### [SOURCE PASSAGE]
::::

- Born: California, U.S
- Occupations: Animator; storyboard artist; director; screenwriter;
- Writing career
- Notable works: The Boondocks Alpha and Omega Alpha and Omega 2: A Howl-iday Adventure

= Anthony Bell (director) =

American animator, film director, and screenwriter

Anthony Bell, sometimes known as Tony Bell, is an American animator, storyboard artist, film director and screenwriter. After getting his start as a character layout artist and cleanup artist for The Simpsons in the early nineties, he got the opportunity to direct many episodes for the Nickelodeon hit, Rugrats. Most recently, he has directed four episodes for the Adult Swim animated television series The Boondocks, and directed the animated comedy-drama film, Alpha and Omega, along with Ben Gluck. The film earned a cult following, despite its mixed-to-negative reception. Anthony returned to co-direct its sequel Alpha and Omega 2: A Howl-iday Adventure, after leaving the production of Norm of the North.

::::

### [INFORMATION SUPPLIED]

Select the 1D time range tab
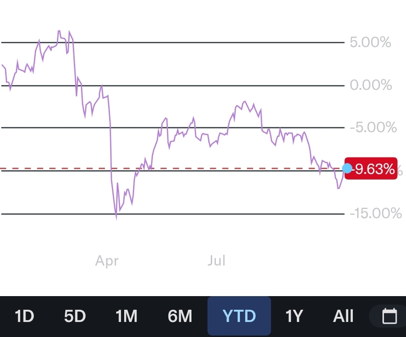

::::

### [WHAT THE TASK REQUIRES]
Decide whether each statement agrees with the passage on Anthony Bell. Answer yes or no for each, quoting the words from the passage that settle it.
(a) Bell started his career working on The Simpsons.
(b) Bell directed Alpha and Omega by himself.
(c) Alpha and Omega was well received.
The material was drawn from a separate source.

### [FULL OUTPUT]
(a) Yes: "After getting his start as a character layout artist and cleanup artist for The Simpsons in the early nineties"
(b) No: "directed the animated comedy-drama film, Alpha and Omega, along with Ben Gluck"
(c) No: "despite its mixed-to-negative reception"